== Exercise instructions ==
No line before the one holding "Task: Click the" is wanted; restate word for word that line and all lines after it to the end of the entries, excluding pictures.

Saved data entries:
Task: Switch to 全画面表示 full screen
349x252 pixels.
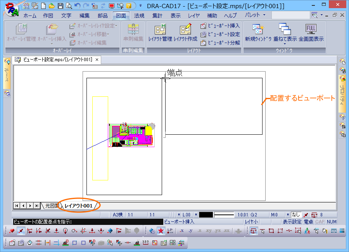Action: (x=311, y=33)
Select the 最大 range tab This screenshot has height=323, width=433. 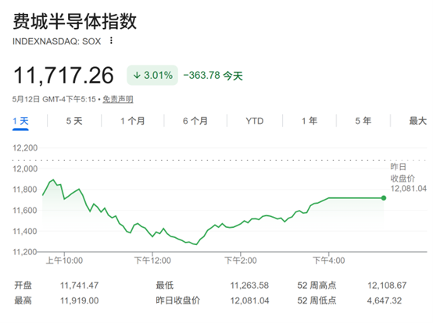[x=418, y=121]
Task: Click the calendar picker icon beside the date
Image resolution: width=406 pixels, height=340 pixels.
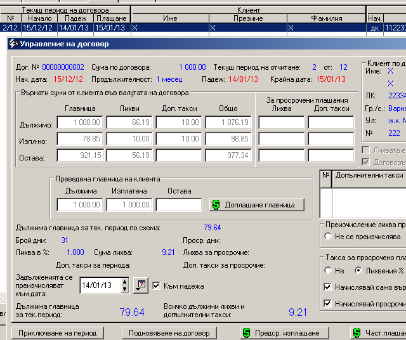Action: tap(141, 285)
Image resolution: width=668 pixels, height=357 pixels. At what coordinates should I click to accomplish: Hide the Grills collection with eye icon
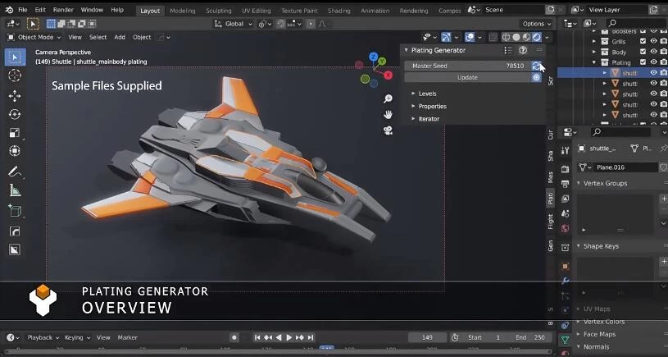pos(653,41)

== Task solution ==
Task: Click the calendar picker icon beside the date
Image resolution: width=406 pixels, height=340 pixels.
Action: tap(141, 285)
Image resolution: width=668 pixels, height=357 pixels. At what coordinates should I click to accomplish: Hide the Grills collection with eye icon
pos(653,41)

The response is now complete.